**MATERIAL FOR THIS EXERCISE**
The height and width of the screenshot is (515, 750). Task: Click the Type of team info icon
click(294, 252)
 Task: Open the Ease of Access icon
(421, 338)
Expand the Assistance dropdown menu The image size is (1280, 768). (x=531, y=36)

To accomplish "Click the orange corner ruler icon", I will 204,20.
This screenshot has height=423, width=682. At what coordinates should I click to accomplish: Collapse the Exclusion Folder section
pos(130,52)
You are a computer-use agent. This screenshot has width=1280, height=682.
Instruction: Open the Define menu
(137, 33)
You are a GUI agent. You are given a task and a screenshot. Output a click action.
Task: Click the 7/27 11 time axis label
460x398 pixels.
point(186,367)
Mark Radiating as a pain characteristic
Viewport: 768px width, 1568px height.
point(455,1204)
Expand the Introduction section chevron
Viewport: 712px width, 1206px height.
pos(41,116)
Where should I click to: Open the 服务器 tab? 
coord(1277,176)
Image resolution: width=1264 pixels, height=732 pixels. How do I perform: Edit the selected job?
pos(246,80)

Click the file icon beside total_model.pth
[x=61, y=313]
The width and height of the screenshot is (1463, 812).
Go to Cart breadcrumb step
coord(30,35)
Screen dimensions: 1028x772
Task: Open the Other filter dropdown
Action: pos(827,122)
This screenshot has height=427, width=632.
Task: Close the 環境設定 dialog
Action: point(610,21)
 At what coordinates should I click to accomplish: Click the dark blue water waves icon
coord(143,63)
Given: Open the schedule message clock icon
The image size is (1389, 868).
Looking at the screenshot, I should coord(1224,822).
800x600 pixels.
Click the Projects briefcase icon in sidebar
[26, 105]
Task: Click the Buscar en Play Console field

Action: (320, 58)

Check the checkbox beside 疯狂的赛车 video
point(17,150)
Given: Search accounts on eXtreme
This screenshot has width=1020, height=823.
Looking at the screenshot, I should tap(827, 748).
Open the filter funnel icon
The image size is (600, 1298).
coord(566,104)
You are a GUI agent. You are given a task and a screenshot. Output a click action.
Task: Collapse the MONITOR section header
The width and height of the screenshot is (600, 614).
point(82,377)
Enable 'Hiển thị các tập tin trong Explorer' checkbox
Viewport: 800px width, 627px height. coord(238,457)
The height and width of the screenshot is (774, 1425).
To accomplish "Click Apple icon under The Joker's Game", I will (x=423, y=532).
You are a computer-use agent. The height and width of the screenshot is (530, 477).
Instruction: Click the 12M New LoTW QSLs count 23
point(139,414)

**PROBLEM REQUIREMENTS**
Transcribe every entry exactly, omitting nothing.

**OUTPUT BELOW**
The height and width of the screenshot is (515, 750). Task: Click the Type of team info icon
click(294, 252)
 Task: Open the Ease of Access icon
(421, 338)
Expand the Assistance dropdown menu The image size is (1280, 768). (x=531, y=36)

To accomplish "Click the orange corner ruler icon", I will 204,20.
This screenshot has height=423, width=682. At what coordinates should I click to accomplish: Collapse the Exclusion Folder section
pos(130,52)
You are a computer-use agent. This screenshot has width=1280, height=682.
Instruction: Open the Define menu
(137, 33)
You are a GUI agent. You are given a task and a screenshot. Output a click action.
Task: Click the 7/27 11 time axis label
460x398 pixels.
point(186,367)
Mark Radiating as a pain characteristic
Viewport: 768px width, 1568px height.
point(455,1204)
Expand the Introduction section chevron
Viewport: 712px width, 1206px height.
pos(41,116)
Where should I click to: Open the 服务器 tab? 
coord(1277,176)
Image resolution: width=1264 pixels, height=732 pixels. How do I perform: Edit the selected job?
pos(246,80)

Click the file icon beside total_model.pth
[x=61, y=313]
The width and height of the screenshot is (1463, 812).
Go to Cart breadcrumb step
coord(30,35)
Screen dimensions: 1028x772
Task: Open the Other filter dropdown
Action: pos(827,122)
This screenshot has height=427, width=632.
Task: Close the 環境設定 dialog
Action: point(610,21)
 At what coordinates should I click to accomplish: Click the dark blue water waves icon
coord(143,63)
Given: Open the schedule message clock icon
The image size is (1389, 868).
Looking at the screenshot, I should coord(1224,822).
800x600 pixels.
Click the Projects briefcase icon in sidebar
[26, 105]
Task: Click the Buscar en Play Console field

Action: (320, 58)

Check the checkbox beside 疯狂的赛车 video
point(17,150)
Given: Search accounts on eXtreme
This screenshot has width=1020, height=823.
Looking at the screenshot, I should tap(827, 748).
Open the filter funnel icon
The image size is (600, 1298).
coord(566,104)
You are a GUI agent. You are given a task and a screenshot. Output a click action.
Task: Collapse the MONITOR section header
The width and height of the screenshot is (600, 614).
point(82,377)
Enable 'Hiển thị các tập tin trong Explorer' checkbox
Viewport: 800px width, 627px height. coord(238,457)
The height and width of the screenshot is (774, 1425).
To accomplish "Click Apple icon under The Joker's Game", I will (x=423, y=532).
You are a computer-use agent. The height and width of the screenshot is (530, 477).
Instruction: Click the 12M New LoTW QSLs count 23
point(139,414)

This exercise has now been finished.